For most of us, house sharing is the norm, so it’s important that you communicate openly with your housemates. By being honest with one another about any issues that might crop up, you can all help to build a home that caters to everyone’s needs. At the end of the day, proper communication leads to better relationships, whether it’s between best friends or acquaintances. And by maintaining this open dialogue, you’ll be able to nip any problems in the bud before they become unmanageable.

Turn your private space into a real haven by personalising it. Invest in cosy pillows and super-soft throws; decorate your walls with prints, posters or framed photos of your loved ones, and calm your senses with scented candles.

Get a Good Night’s Sleep

Stress and sleep can become part of a vicious cycle; the more stressed we are, the less we sleep, which then makes us feel more stressed or less able to deal with difficult situations. If you’re struggling to catch 40 winks, it’s worth establishing a routine to help you wind down.

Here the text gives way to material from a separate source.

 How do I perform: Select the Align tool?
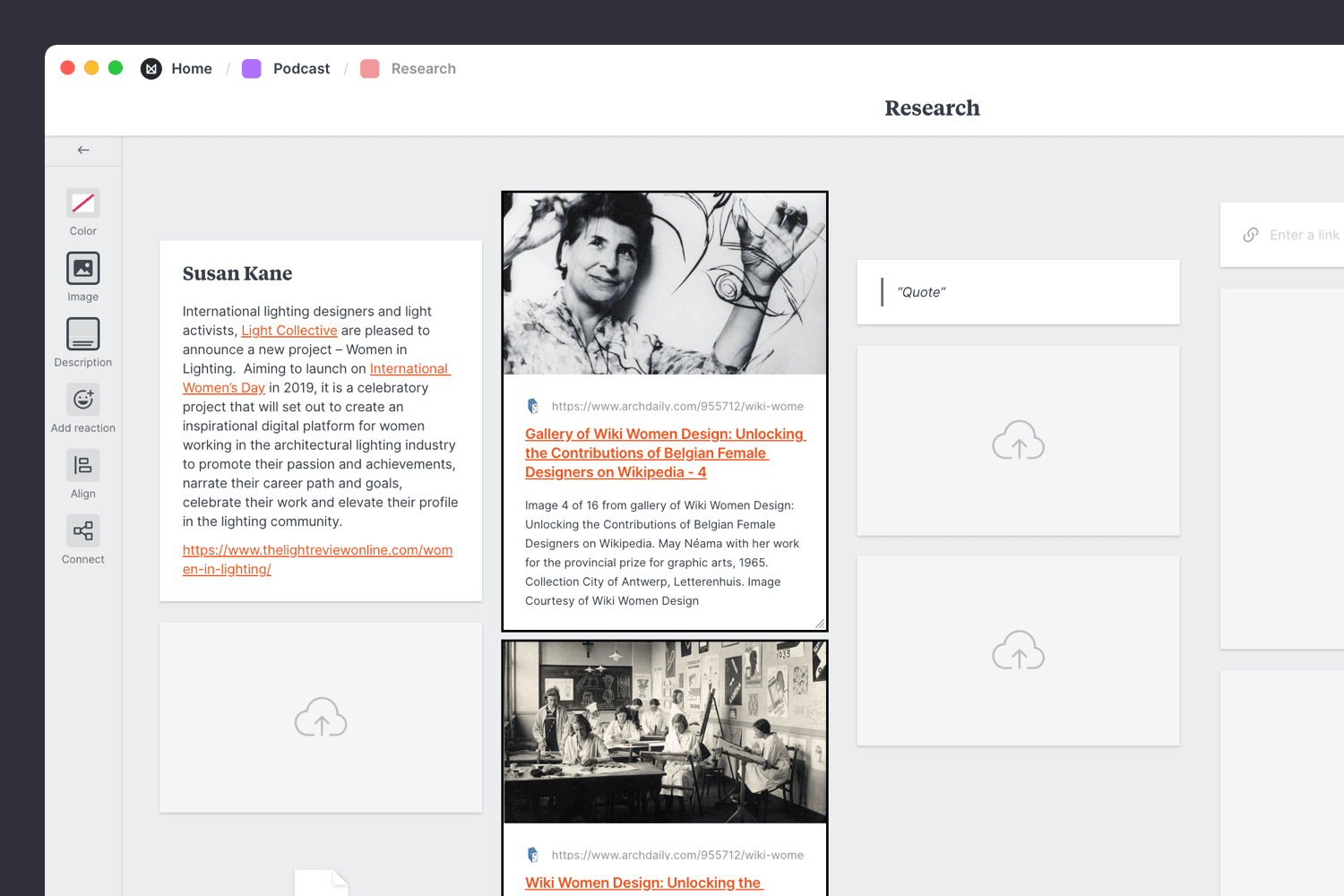click(82, 465)
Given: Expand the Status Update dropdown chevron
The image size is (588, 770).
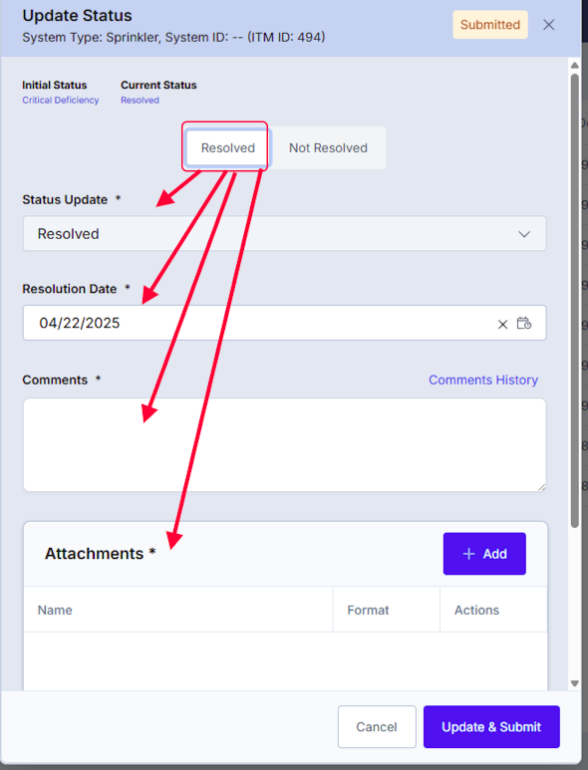Looking at the screenshot, I should click(x=524, y=234).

You should always try to deal with the stress first. It’s almost impossible to get a good night’s sleep when your body is flooded with adrenaline and cortisol – the stress hormones our body naturally releases. If your stress is related to something specific, think about any practical measures you can take to alleviate it. Talk to your friends and family about your anxieties, and seek professional treatment if the problem persists.

Slow down your evenings to prepare your body for sleep. Curb your coffee habit and avoid using your phone in bed; read for an hour or listen to something calming, like music or a piece of guided meditation, instead. You could wind down by taking a bubble bath, or cosy up in your pyjamas to watch the latest episode of your favourite show. Part of establishing a night-time routine involves a bit of trial and error; you might not find out what works for you right away, but stick at it until you do!

Balance Work & Play

Maintain a work/life balance to avoid burnout. Work provides us with security and a sense of achievement, which is good for our mental wellbeing. However, our work should never cause us to miss out on other (equally important) aspects of life that contribute to making us well-rounded, happy individuals.

When you leave the office, leave your to-do list at the door. And unless you really have to, don’t check work emails when you’re not there; it’s these sorts of work distractions that prevent us from wholly enjoying moments of leisure. Make time for the most important people in your life; you could organise a girls’ night in with your besties or take your partner out for a romantic dinner.